» Exercise requirements: Only the lines from the start of the entries up to and including the line with "Given: Switch to the Jalan Pintas tab" should be written out, exactly as they stand.

Given entries Block Start

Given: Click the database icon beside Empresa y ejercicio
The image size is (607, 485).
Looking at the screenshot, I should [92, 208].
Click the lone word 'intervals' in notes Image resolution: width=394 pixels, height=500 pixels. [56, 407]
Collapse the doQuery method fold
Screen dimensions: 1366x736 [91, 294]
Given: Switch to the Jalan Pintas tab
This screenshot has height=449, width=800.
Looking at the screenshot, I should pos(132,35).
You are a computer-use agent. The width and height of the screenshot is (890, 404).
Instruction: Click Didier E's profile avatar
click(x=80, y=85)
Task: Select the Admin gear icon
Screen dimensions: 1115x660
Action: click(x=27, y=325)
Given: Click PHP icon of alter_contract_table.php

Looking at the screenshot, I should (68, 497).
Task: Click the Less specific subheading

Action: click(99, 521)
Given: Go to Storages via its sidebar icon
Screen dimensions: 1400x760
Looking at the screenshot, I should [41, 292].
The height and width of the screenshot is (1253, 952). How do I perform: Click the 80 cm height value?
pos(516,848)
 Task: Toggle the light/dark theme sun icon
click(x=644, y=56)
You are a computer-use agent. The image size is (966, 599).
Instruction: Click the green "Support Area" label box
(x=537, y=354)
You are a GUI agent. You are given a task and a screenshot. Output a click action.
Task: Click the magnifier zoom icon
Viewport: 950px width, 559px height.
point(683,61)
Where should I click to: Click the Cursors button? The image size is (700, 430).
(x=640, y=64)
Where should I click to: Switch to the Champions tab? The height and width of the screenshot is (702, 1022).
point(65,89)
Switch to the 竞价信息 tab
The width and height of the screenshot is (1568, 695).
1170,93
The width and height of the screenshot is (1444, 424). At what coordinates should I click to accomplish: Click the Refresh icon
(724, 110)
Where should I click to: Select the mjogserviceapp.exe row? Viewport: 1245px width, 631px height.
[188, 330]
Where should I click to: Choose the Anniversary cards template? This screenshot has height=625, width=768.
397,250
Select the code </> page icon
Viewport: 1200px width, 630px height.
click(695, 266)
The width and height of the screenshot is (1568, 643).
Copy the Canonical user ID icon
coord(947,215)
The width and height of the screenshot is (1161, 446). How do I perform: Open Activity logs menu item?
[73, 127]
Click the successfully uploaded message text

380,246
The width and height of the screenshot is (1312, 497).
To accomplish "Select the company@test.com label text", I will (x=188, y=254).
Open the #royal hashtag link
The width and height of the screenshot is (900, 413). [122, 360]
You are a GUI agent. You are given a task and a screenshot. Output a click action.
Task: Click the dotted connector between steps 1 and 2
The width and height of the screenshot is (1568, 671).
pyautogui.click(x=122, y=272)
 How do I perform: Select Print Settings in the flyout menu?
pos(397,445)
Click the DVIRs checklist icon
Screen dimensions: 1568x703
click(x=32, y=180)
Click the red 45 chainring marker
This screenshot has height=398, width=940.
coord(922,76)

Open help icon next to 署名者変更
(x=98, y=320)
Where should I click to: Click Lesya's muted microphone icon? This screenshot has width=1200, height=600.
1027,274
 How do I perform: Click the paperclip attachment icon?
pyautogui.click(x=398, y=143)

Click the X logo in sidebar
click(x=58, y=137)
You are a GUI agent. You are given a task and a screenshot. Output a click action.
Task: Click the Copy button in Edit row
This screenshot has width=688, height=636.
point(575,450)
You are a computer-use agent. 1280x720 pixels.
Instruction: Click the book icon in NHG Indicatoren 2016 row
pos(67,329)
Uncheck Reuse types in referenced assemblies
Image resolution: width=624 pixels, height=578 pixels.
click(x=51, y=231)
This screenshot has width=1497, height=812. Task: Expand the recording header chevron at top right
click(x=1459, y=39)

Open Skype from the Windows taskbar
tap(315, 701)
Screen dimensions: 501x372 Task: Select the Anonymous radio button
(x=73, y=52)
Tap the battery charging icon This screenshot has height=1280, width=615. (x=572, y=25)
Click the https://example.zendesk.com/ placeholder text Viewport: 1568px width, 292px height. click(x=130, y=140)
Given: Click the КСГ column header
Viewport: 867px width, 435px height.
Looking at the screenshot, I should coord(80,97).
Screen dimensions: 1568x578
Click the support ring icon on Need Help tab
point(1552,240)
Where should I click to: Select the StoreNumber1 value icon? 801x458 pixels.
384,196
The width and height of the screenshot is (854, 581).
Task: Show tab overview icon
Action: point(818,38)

Given entries Block End

» Output for this exercise:
Given: Click the database icon beside Empresa y ejercicio
The image size is (607, 485).
Looking at the screenshot, I should [92, 208].
Click the lone word 'intervals' in notes Image resolution: width=394 pixels, height=500 pixels. [56, 407]
Collapse the doQuery method fold
Screen dimensions: 1366x736 [91, 294]
Given: Switch to the Jalan Pintas tab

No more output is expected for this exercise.